■ Records drawn from a dataset:

++++++

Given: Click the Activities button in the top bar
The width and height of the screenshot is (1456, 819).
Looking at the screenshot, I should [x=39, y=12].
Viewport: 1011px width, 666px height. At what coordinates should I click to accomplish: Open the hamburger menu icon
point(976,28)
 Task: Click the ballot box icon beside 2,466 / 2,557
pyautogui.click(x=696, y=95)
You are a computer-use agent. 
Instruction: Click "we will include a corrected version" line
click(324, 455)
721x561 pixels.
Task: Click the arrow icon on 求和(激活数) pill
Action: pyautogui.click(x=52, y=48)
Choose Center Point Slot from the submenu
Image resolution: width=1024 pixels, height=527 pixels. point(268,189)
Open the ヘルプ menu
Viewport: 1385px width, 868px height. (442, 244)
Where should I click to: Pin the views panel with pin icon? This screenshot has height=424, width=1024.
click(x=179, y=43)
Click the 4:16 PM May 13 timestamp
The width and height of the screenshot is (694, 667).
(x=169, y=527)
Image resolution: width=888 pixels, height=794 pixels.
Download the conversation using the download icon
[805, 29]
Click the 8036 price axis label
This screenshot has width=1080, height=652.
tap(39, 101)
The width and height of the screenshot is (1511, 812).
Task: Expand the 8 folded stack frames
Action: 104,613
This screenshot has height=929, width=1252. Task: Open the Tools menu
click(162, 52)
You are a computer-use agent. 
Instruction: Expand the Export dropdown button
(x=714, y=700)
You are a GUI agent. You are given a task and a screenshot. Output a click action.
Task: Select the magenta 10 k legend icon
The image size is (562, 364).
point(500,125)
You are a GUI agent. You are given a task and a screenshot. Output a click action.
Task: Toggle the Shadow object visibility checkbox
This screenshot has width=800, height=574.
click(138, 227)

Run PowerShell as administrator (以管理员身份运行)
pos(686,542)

++++++

■ EXERCISE GOAL:
Each entry above must be repeated exactly, with nothing dropped.

■ ANSWER SPACE:
Given: Click the Activities button in the top bar
The width and height of the screenshot is (1456, 819).
Looking at the screenshot, I should [x=39, y=12].
Viewport: 1011px width, 666px height. At what coordinates should I click to accomplish: Open the hamburger menu icon
point(976,28)
 Task: Click the ballot box icon beside 2,466 / 2,557
pyautogui.click(x=696, y=95)
You are a computer-use agent. 
Instruction: Click "we will include a corrected version" line
click(324, 455)
721x561 pixels.
Task: Click the arrow icon on 求和(激活数) pill
Action: pyautogui.click(x=52, y=48)
Choose Center Point Slot from the submenu
Image resolution: width=1024 pixels, height=527 pixels. point(268,189)
Open the ヘルプ menu
Viewport: 1385px width, 868px height. (442, 244)
Where should I click to: Pin the views panel with pin icon? This screenshot has height=424, width=1024.
click(x=179, y=43)
Click the 4:16 PM May 13 timestamp
The width and height of the screenshot is (694, 667).
(x=169, y=527)
Image resolution: width=888 pixels, height=794 pixels.
Download the conversation using the download icon
[805, 29]
Click the 8036 price axis label
This screenshot has width=1080, height=652.
tap(39, 101)
The width and height of the screenshot is (1511, 812).
Task: Expand the 8 folded stack frames
Action: 104,613
This screenshot has height=929, width=1252. Task: Open the Tools menu
click(162, 52)
You are a computer-use agent. 
Instruction: Expand the Export dropdown button
(x=714, y=700)
You are a GUI agent. You are given a task and a screenshot. Output a click action.
Task: Select the magenta 10 k legend icon
The image size is (562, 364).
point(500,125)
You are a GUI agent. You are given a task and a screenshot. Output a click action.
Task: Toggle the Shadow object visibility checkbox
This screenshot has width=800, height=574.
click(138, 227)

Run PowerShell as administrator (以管理员身份运行)
pos(686,542)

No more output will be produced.